Moving forward: With Will Bruin’s status up in the air and Jordan Morris playing on the wing, there is a backup striker role immediately available for this Sounders roster. That might not be the best spot for him, as steady game time in Tacoma could help his development better than sitting with the first team.
#28 Shandon Hopeau
Realio’s rating: 5.00 in 1 appearance
Community rating: 4.43
MOTM = 0 High = 5 Low = 5
Hopeau had to be stoked to get his first MLS playing time in a late-season match against Colorado. He was signed via hardship with only four players who played in the MLS Cup Final seeing the field for Seattle, and predictably, the Sounders struggled immensely.
What I liked: Play the youth! Hopeau is 20 and saw huge growth in Tacoma this season. He looks poised to be the next player from Defiance to get a first team look and has a large upside. His increased confidence and direct attacking wide play is something that Seattle should find valuable.
What I didn’t like: Shandon was tentative in his match in Colorado and that is understandable. At times in Tacoma he looked like a USL level player and at other times he showed much better. The consistency isn’t there yet.
Moving forward: Hopeau is most similar in play to Henry Wingo, but at four years younger, may have a higher upside. This season was one of massive growth for Shandon, and should he continue to develop, will definitely push for a first team contract in the offseason. A perennial occupant of the “most likely to get signed by the first team” for much of the second half of the season, Shandon could make the jump soon.
#27 Henry Wingo
Realio’s rating: 5.00 in 5 appearances
Community rating: 5.33
MOTM = 0 High = 6 Low = 4
Wingo was stated to be a right back in preseason, but didn’t play there at all for Seattle’s first team, instead getting a few appearances at right wing. His steady improvement throughout the season led to him seemingly passing Handwalla Bwana on the depth chart, and earning scouting from teams overseas. A physically strong player who controlled the ball well, Henry increased his direct play this year, which translated to more playing time on a team lacking wide aggression.

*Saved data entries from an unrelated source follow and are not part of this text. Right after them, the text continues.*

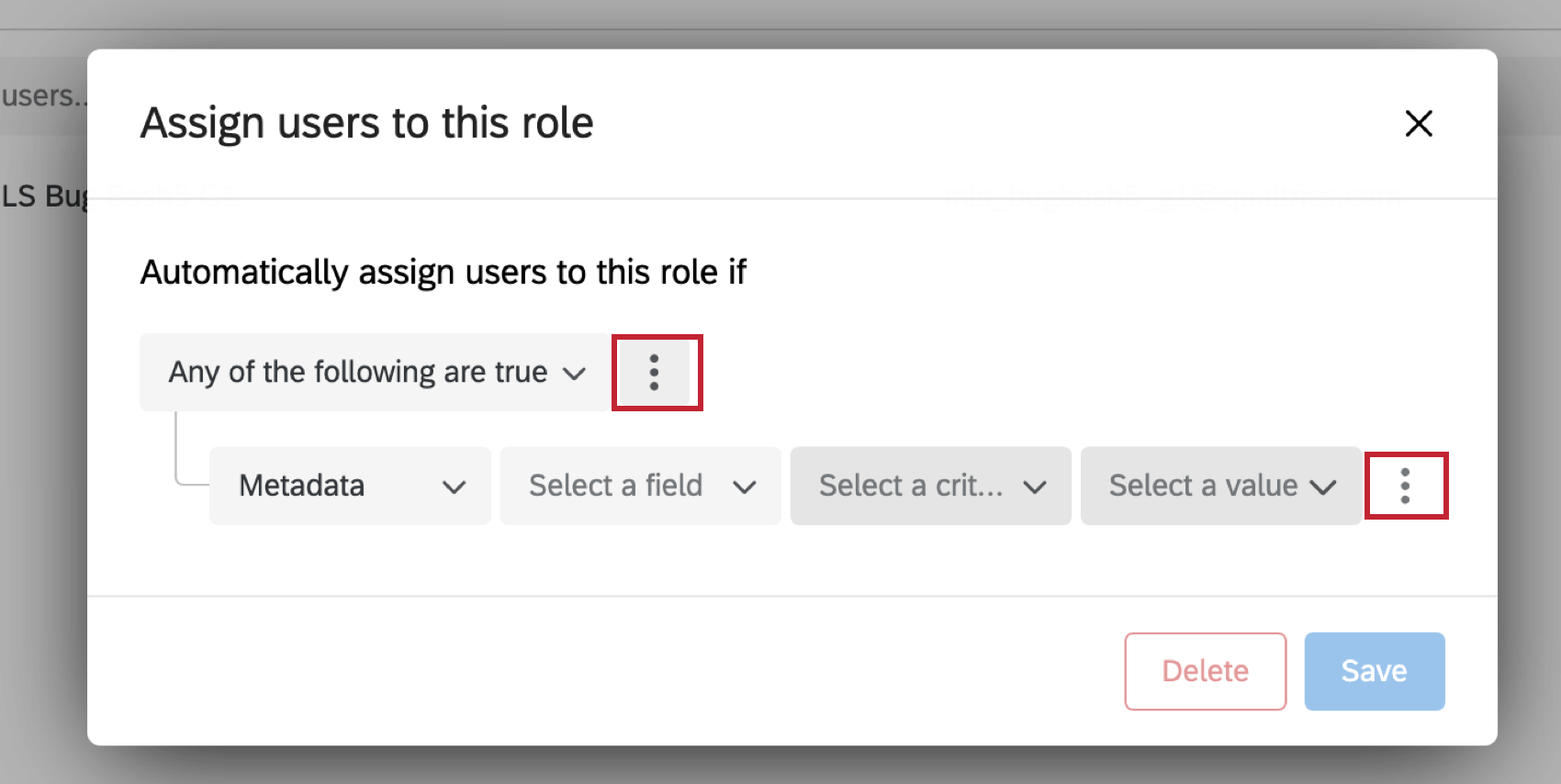Click the vertical ellipsis after the value dropdown
The width and height of the screenshot is (1561, 784).
[x=1406, y=486]
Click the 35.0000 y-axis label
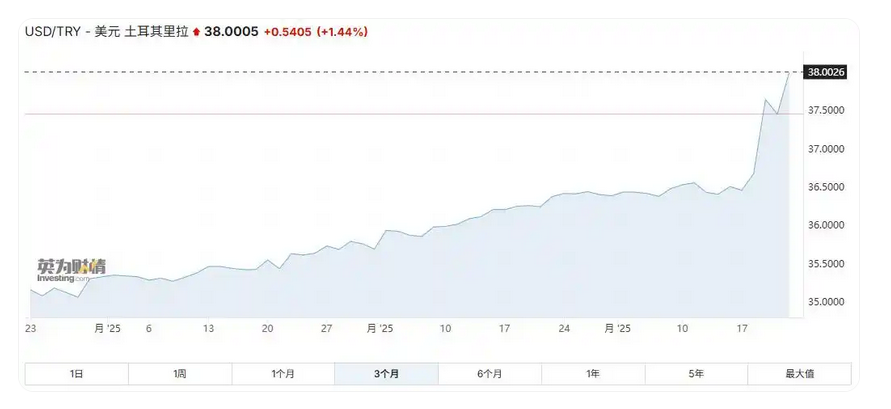The height and width of the screenshot is (409, 891). (826, 302)
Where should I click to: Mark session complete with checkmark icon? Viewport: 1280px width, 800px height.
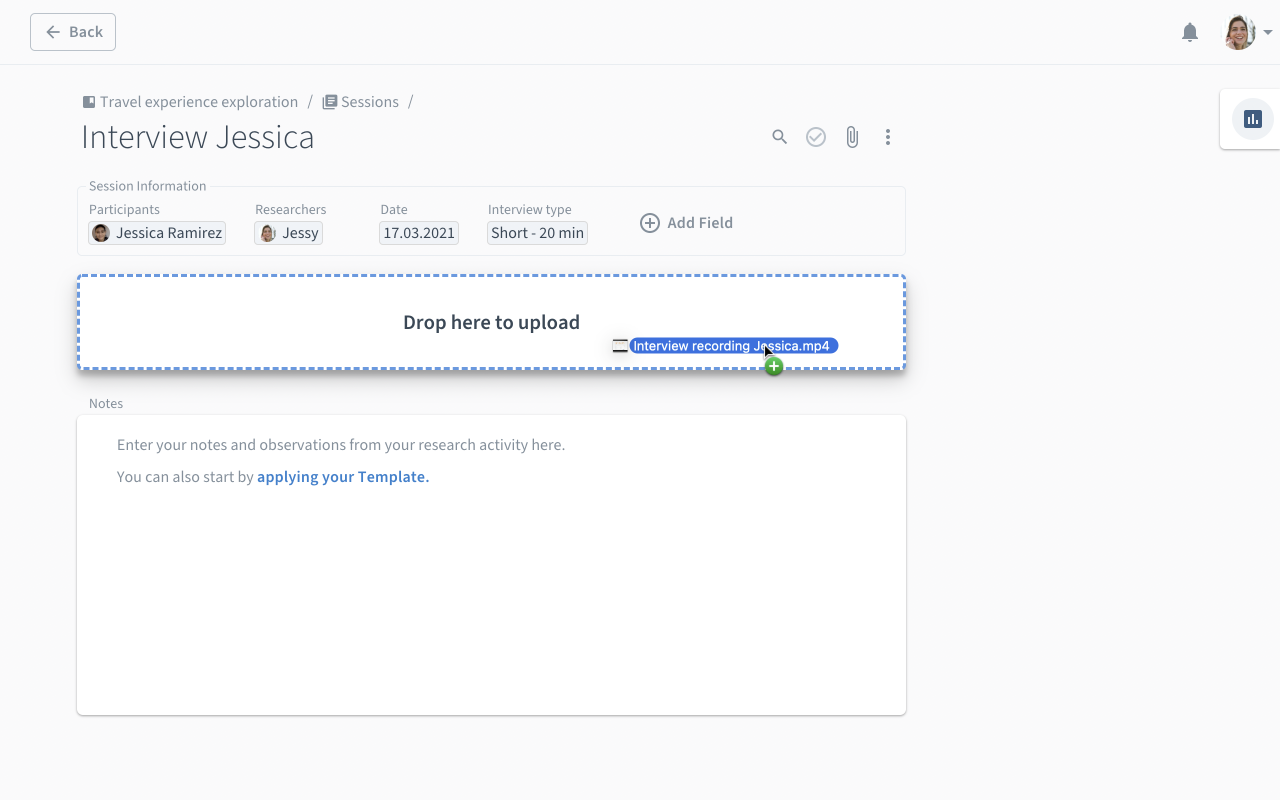816,137
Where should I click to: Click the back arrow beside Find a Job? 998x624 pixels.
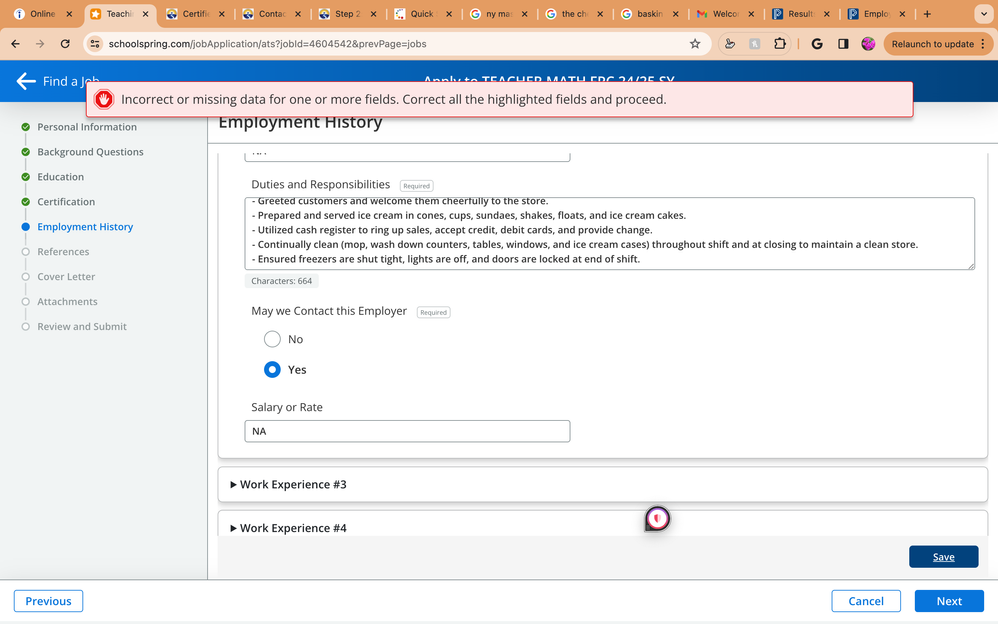pos(26,82)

What I liked: Wingo really started to come on, first with Tacoma, then Open Cup play, and translated success there into MLS minutes. Against Vancouver in June he was excellent, putting DP Ali Adnan in the blender time and time again for the first team. Connecting passes, beating guys down the line, crossing into dangerous areas, Henry showed off his immense physical ability, in a match that really showcased a lot of talent and high upside.

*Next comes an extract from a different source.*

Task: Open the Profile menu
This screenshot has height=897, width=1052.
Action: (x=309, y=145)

What I didn’t like: His last appearance for SSFC was his worst of the year. It was also Seattle’s worst loss of the year, a 0-3 debacle at NYCFC immediately following the Vancouver match that only three guys who started the MLS Cup Final played in. Running right midfield, Henry struggled, fading after halftime and ending with only 43% passing on 19 touches. It wasn’t great, Dan.
Moving forward: Wingo had the same number of appearances and same rating last year, but he did seem to improve in 2019, showing enough to earn a transfer to Molde FK in the Norwegian Eliteserien where he was reunited with Magnus Wolff Eikrem. He has all the physical tools to be a solid pro for years to come.